I read forty two books this year. My top picks are below, and you can find the full list over at Goodreads.

Ratings
1 0
2 4
3 8
4 15
5 14
Length
100 3
200 4
300 7
400 10
500 6
600 7
700 4
800 0
900 0
1000 0
Histogram of ratings (left) and length in pages (right).

Sci-fi & Fantasy

Rule of Wolves by Leigh Bardugo

The second book in the King of Scars series and the seventh(?) in the Grishaverse. An absolute treat. Intrigue, spectacle, rollicking plot. This series just keeps getting better. I re-read the whole thing this year, alongside the new Netflix series which was also a fun watch.

There is No Antimemetics Division by qtnm

An antimeme is an idea with self-censoring properties; an idea which, by its intrinsic nature, discourages or prevents people from spreading it.

This book is everything sci-fi should be. It’s also terrifying. I love how the author thoroughly explores the space of the premise, particularly one as weird as this. I read their entire back catalogue after this; they’re all good.

There is No Antimemetics Division

Dune by Frank Herbert

Stylistically pretty unique. There’s a lot of “explaining what the characters are thinking” which shouldn’t work, but absolutely does in the context. The technique is deliberately used as way of fleshing out characters and adding layers of intrigue. I also enjoyed the film that came out this year.

Klara and The Sun by Kazuo Ishiguro

Klara, an Artificial Friend with outstanding observational qualities, watches carefully the behaviour of those who come in to browse, and of those who pass on the street outside.

Didn’t initially love it as I was reading but started getting into it more towards the end and have thought about it a lot since. Interesting way to present the themes, even if it does take a bit to get there.

Literature

No One is Talking About This by Patricia Lockwood

Not sure how Online you need to be for this to make sense but it’s hilarious, then tragic.

Every fiber in her being strained. She was trying to hate the police. “Start small and work your way up,” her therapist suggested. “Start by hating Officer Big Mac, a class traitor who is keeping the other residents of McDonaldland from getting the sandwiches that they need, and who when the revolution comes will have the burger of his head eaten for his crimes.” But this insight produced in her only a fresh wave of discouragement. Her therapist was more radical than her?
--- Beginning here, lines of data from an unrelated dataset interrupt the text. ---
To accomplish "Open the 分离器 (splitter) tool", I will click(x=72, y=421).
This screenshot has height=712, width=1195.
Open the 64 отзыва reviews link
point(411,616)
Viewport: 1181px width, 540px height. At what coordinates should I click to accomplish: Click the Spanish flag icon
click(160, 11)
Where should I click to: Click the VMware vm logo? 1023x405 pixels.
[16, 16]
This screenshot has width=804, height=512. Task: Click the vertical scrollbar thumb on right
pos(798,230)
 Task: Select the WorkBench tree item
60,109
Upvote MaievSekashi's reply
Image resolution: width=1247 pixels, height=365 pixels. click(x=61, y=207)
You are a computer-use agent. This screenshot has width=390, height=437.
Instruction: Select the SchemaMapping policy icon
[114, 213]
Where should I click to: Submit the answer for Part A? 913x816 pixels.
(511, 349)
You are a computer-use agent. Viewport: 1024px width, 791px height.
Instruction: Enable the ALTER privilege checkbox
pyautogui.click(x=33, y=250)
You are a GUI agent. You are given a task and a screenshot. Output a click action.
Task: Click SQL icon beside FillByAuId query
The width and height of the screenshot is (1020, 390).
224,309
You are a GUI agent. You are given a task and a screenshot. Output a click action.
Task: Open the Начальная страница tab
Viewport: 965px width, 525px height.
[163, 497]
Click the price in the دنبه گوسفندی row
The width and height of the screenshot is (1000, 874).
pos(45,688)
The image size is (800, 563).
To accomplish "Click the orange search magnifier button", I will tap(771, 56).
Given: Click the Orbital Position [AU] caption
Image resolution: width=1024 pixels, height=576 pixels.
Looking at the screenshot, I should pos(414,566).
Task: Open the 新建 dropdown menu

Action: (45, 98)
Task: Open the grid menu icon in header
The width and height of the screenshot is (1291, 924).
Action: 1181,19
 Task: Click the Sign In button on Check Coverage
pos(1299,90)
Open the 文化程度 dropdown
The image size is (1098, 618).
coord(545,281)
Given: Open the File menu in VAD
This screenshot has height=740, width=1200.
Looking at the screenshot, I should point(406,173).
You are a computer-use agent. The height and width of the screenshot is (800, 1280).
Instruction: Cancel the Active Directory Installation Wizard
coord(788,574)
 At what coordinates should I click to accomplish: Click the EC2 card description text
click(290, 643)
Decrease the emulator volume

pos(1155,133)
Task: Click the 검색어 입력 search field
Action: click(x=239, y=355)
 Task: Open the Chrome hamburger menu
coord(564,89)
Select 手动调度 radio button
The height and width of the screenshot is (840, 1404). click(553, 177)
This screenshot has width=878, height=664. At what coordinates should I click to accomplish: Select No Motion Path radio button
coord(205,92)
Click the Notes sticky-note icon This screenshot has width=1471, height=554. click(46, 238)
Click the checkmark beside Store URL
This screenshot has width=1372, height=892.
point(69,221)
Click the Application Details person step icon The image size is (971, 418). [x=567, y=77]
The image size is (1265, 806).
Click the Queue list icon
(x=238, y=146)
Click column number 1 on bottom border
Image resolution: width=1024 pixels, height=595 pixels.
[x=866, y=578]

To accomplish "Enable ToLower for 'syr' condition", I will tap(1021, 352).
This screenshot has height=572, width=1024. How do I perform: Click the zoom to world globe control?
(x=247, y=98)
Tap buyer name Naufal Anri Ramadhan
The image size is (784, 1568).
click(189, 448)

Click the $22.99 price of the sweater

Noone is Talking About This

The Things They Carried by Tim O’Brien

An arc of fictional episodes, taking place in the childhoods of its characters, in the jungles of Vietnam, and back home in America two decades later. Exceptionally well done story of war.

If a story seems moral, do not believe it. If at the end of a war story you feel uplifted, or if you feel that some small bit of rectitude has been salvaged from the larger waste, then you have been made the victim of a very old and terrible lie.

The Gulf by Anna Spargo-Ryan

Follows a sixteen year old girl living in Adelaide. Beautifully Australian, heart breaking, and funny.

Non-Fiction

The Gene: An Intimate History by Siddhartha Mukherjee

What is says in the title. I put off reading this for a while because didn’t think I’d find it interesting. Incredibly wrong, this was fascinating. Particularly found value in the straightforward dismantling of eugenics and associated philosophies, as well as the insight into how modern gene editing techniques actually work.

The Gene

How To Measure Anything by Douglas W. Hubbard

Really useful. In particular, 90th percentile confidence intervals have changed how I think about many problems at work. Some later chapters are a bit specific to certain scenarios (deliberately) — good to know they exist but can be skimmed.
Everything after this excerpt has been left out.